*Data extract*:
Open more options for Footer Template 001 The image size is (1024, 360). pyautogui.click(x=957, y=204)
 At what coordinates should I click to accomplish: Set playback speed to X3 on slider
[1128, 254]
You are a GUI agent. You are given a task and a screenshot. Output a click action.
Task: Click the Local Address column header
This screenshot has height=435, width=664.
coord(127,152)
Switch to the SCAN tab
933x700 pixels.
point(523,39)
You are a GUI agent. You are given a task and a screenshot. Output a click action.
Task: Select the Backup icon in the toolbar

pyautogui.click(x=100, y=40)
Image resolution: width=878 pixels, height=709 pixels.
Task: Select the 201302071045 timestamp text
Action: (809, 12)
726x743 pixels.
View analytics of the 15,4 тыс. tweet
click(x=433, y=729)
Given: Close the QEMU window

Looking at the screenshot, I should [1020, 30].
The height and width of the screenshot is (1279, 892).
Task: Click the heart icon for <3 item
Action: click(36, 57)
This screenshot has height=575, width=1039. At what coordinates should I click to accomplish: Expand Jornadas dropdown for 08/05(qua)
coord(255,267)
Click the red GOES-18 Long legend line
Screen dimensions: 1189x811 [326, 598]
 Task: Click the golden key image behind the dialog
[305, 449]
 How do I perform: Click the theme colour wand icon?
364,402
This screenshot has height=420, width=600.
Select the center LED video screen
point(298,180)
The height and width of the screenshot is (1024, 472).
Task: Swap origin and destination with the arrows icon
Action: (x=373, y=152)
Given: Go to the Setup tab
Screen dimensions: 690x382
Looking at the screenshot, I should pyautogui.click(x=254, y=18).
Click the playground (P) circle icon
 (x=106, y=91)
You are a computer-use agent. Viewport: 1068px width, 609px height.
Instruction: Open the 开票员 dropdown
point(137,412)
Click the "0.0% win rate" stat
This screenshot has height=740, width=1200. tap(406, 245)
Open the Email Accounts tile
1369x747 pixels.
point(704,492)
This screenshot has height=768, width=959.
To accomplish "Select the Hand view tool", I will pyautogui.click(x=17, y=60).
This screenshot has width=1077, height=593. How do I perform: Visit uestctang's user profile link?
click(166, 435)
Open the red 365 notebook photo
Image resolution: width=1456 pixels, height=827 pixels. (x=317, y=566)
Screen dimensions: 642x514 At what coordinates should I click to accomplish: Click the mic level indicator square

*Your goal*: An exact copy of the data is needed, running from its first line through the line that holds "726x743 pixels.", and nothing beyond that.

*Problem solution*:
Open more options for Footer Template 001 The image size is (1024, 360). pyautogui.click(x=957, y=204)
 At what coordinates should I click to accomplish: Set playback speed to X3 on slider
[1128, 254]
You are a GUI agent. You are given a task and a screenshot. Output a click action.
Task: Click the Local Address column header
This screenshot has height=435, width=664.
coord(127,152)
Switch to the SCAN tab
933x700 pixels.
point(523,39)
You are a GUI agent. You are given a task and a screenshot. Output a click action.
Task: Select the Backup icon in the toolbar

pyautogui.click(x=100, y=40)
Image resolution: width=878 pixels, height=709 pixels.
Task: Select the 201302071045 timestamp text
Action: (809, 12)
726x743 pixels.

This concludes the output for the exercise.